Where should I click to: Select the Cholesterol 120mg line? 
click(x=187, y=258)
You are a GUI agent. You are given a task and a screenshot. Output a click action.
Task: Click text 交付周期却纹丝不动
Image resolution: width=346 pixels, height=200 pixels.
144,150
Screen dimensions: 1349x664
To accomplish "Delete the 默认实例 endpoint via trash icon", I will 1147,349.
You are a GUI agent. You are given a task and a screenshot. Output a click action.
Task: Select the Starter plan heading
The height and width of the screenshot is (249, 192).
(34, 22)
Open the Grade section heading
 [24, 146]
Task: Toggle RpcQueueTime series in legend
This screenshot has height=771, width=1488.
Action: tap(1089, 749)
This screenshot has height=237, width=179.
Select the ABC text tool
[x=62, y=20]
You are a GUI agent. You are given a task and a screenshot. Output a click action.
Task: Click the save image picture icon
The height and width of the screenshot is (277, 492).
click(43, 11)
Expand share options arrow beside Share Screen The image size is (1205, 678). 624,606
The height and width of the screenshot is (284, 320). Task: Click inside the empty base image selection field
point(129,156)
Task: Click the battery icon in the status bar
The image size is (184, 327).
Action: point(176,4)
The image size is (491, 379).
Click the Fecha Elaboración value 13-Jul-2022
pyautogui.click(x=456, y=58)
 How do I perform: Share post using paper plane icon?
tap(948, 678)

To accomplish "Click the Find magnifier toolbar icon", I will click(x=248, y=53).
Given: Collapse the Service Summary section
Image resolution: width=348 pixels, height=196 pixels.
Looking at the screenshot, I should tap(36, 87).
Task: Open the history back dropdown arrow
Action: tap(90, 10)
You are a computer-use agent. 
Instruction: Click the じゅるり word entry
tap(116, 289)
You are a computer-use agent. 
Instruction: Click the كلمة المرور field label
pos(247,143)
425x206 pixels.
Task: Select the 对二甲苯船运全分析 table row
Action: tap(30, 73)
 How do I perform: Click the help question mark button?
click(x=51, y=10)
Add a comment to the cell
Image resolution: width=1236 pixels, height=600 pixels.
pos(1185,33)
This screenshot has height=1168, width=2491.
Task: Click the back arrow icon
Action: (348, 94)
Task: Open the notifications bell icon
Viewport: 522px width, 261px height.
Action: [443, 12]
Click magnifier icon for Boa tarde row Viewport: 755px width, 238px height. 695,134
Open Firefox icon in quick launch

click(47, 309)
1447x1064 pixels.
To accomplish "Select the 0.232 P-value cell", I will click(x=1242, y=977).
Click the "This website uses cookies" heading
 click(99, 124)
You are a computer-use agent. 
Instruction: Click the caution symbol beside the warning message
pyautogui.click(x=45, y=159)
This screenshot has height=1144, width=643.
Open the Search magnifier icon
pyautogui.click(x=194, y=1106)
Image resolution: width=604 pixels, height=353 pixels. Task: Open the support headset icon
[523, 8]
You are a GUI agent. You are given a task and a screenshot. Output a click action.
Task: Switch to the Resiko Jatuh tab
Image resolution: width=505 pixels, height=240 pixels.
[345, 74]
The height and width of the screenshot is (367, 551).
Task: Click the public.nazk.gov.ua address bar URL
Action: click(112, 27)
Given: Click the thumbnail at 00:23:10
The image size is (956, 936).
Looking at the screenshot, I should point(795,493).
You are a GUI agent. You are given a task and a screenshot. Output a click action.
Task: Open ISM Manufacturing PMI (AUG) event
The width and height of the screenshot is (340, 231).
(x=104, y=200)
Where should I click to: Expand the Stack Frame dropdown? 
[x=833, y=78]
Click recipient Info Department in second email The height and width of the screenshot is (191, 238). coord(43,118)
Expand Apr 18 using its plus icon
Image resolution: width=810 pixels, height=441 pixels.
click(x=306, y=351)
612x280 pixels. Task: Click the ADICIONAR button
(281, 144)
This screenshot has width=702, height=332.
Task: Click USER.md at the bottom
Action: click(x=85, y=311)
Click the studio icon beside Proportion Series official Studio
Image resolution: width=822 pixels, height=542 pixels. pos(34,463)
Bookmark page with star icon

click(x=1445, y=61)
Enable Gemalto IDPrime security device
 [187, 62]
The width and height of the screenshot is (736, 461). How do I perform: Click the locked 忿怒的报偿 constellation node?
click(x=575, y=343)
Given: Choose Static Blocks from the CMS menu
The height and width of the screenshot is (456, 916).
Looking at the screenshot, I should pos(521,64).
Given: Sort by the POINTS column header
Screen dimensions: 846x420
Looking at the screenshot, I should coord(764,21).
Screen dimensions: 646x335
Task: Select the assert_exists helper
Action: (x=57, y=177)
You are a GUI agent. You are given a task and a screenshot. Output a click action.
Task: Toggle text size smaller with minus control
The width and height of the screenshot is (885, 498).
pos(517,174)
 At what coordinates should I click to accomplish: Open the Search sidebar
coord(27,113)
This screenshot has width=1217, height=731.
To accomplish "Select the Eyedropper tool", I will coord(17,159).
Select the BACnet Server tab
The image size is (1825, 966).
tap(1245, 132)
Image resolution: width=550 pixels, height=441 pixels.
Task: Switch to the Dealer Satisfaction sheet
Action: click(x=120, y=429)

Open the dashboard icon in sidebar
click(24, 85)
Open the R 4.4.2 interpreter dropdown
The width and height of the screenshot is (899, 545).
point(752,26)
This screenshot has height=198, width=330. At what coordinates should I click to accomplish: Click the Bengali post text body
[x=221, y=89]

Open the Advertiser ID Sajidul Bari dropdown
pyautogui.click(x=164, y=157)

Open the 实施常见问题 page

JOB >> Copy the listing above again, starting with the line containing "Enable Gemalto IDPrime security device" and going on through the line containing "click(x=575, y=343)", and raise every click coordinate in the answers by 48 while leaving the requests unchanged.

SOLUTION FOR THIS TASK >>
Enable Gemalto IDPrime security device
 [235, 110]
The width and height of the screenshot is (736, 461). How do I perform: Click the locked 忿怒的报偿 constellation node?
click(x=623, y=391)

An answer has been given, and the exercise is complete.